Finesse fishing is a curious, tried and true way of fishing for bass. Normal bass fishing often relies on a strong presence, whether it’s a rattling crankbait or a thumping spinner blade.
However, these fish oftentimes choose to ignore the brash entry of an intruder and instead key in on subtle movements of easier prey. By observing this behavior, you can tweak your method of angling to be much more productive.
When finessing bass, weight is your worst enemy. The heavier the bait, the more likely it is to crash through the strike zone, scaring away potential opponents. Therefore, I find that weightless presentations run the game when it comes to a finicky bite.
One of my favorite finesse presentations relies on a time-honored bass angler classic. By Texas rigging a curly tail worm, you can present a strong imitation of a dying baitfish, which drives fickle bass crazy. Stick style baits, like the Senko, are also fantastic in this situation, as they “shimmy” downwards when fished weightless.
However, my absolute favorite lure to throw sans-weight is a Texas-rigged lizard. All four legs and tail are made with a curled length of polymer, which creates an enticing ribbon effect as the lure cruises through the water.
A Wacky Approach to Catching More Bass
In all of the baits I’ve covered thus far, I’ve referenced in a Texas rig format. But, it’s important to note that the Texas rig isn’t the end all be all of finesse fishing. A more recent creation has been filling livewells and winning bass tournaments, with a deceptively simple setup.
By impaling a stick style bait directly through the middle, you can create the wacky rig! The wacky rig is aptly named, as the hook position causes the bait to wiggle in mysterious ways, regardless of the profile.
I’ve even caught bass on wacky rigged lizards! To fish this strange setup, you simply hop the lure through the water with a series of smooth pops of the rod. Pauses are key in this presentation, as they really allow the subtle motions of the lure to manifest properly.
The Year-Round Bass Magnate
Another fantastic presentation is the Ned rig! I’ve covered this rig in other articles, but its year-round utility secures it a spot here as well. The Ned rig is created when you thread a 1-4” piece of a stick bait onto a light jig head, similar to those you would use when pursuing panfish. The slim profile of this presentation practically fishes itself, to be honest!
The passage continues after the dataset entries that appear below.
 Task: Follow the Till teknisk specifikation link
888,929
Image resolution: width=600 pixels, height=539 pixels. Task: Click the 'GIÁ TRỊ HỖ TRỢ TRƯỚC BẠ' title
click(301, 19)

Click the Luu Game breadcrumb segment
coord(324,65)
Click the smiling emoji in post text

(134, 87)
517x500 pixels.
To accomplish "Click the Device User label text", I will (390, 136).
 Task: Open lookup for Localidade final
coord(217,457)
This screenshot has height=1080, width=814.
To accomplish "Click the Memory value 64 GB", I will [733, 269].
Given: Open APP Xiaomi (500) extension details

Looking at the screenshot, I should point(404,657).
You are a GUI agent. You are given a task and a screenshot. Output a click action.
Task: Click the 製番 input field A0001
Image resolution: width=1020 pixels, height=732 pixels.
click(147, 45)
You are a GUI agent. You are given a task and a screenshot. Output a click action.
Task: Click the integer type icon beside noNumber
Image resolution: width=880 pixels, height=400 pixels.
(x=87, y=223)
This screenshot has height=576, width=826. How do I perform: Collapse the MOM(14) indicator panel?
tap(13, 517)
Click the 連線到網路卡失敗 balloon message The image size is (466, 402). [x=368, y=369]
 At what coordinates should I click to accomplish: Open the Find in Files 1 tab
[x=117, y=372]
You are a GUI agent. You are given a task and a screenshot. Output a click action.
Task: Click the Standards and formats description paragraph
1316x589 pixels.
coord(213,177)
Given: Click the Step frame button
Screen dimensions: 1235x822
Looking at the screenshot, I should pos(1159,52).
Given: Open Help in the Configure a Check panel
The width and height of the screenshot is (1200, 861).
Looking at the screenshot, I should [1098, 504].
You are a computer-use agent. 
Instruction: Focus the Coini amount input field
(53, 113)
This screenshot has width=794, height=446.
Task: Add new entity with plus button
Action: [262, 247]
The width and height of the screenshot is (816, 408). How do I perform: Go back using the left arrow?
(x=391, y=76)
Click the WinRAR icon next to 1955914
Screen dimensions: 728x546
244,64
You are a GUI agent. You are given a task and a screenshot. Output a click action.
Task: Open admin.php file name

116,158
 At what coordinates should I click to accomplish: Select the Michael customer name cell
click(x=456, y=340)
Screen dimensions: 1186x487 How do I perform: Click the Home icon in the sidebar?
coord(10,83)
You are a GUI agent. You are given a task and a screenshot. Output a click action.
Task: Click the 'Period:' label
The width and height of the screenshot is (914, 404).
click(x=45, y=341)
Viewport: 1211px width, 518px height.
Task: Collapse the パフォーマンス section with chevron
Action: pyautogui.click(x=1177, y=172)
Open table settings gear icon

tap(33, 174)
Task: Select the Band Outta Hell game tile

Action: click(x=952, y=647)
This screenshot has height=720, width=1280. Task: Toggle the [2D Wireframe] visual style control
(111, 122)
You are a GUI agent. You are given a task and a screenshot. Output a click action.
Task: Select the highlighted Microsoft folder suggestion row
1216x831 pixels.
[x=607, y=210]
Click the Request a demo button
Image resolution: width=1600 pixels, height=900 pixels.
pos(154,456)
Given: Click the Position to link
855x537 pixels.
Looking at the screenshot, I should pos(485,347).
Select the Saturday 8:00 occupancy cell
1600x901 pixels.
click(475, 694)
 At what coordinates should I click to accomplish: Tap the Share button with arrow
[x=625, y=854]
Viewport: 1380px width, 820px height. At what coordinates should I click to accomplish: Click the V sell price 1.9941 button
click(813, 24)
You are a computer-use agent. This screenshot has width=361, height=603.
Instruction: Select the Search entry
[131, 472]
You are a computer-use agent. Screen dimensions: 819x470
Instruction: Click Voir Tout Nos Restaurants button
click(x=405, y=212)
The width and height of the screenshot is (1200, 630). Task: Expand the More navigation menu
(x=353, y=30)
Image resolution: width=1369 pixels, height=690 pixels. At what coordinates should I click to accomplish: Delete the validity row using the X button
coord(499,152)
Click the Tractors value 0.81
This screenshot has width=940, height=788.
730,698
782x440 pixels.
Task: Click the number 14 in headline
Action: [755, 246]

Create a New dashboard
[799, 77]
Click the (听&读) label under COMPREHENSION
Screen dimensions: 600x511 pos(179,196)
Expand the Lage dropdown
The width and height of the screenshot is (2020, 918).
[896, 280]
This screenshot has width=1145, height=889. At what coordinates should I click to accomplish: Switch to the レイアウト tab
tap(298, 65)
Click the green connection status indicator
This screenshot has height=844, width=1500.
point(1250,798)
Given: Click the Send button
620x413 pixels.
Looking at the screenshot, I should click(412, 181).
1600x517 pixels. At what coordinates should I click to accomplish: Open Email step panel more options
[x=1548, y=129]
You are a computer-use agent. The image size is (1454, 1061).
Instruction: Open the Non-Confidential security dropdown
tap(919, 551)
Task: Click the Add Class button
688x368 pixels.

This is how to fish a Ned rig: you can throw it to cover and allow it to sink, you can walk it through the water with a series of consistent pops of the rod tip, you can simply cruise it through the water with a steady retrieve – the possibilities are nearly infinite.
The deceptively simple setup of this rig is the key to its ingenuity. By using minimal frills and weight, you present an accurate minnow profile to the depths, that can be controlled in any manner of ways and stay true to its form.
Tactics and Your Finesse Fishing Setup
So, now that you know how to set up for finesse fishing, when should you apply this knowledge? Well, the simplest way to answer that is: whenever you can’t catch a fish.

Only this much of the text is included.